Stored items
== Segment start ==
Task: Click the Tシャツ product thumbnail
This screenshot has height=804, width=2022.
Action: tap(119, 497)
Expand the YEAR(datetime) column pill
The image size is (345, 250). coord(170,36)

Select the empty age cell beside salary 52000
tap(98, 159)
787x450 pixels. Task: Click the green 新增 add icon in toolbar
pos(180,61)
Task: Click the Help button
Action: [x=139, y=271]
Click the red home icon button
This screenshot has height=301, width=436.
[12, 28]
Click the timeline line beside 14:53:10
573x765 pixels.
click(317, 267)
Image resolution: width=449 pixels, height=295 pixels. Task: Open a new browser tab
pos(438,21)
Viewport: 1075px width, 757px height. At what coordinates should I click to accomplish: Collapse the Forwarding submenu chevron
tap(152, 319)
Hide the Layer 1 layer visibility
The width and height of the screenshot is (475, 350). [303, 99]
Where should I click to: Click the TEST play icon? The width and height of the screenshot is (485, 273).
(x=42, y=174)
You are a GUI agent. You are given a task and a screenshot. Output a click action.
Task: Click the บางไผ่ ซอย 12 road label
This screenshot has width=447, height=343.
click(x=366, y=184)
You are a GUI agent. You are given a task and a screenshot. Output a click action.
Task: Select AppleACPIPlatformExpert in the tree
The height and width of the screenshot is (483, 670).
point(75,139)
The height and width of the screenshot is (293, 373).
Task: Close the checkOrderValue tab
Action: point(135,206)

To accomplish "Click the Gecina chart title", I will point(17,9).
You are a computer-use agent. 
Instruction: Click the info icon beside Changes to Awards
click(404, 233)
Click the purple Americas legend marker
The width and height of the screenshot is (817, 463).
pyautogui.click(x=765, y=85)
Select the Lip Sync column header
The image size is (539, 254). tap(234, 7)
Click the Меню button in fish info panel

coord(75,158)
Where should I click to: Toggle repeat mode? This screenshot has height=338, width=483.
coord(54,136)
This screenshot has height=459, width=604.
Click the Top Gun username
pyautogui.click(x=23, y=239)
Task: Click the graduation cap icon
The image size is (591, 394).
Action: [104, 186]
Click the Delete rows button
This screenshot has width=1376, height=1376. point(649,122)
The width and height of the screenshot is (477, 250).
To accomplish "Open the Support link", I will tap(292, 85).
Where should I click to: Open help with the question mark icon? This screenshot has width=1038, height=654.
== Segment end ==
_Exercise_
Check the lines above and copy each one that includes "will".

_Response for this exercise_
To accomplish "Click the Gecina chart title", I will point(17,9).
To accomplish "Open the Support link", I will tap(292, 85).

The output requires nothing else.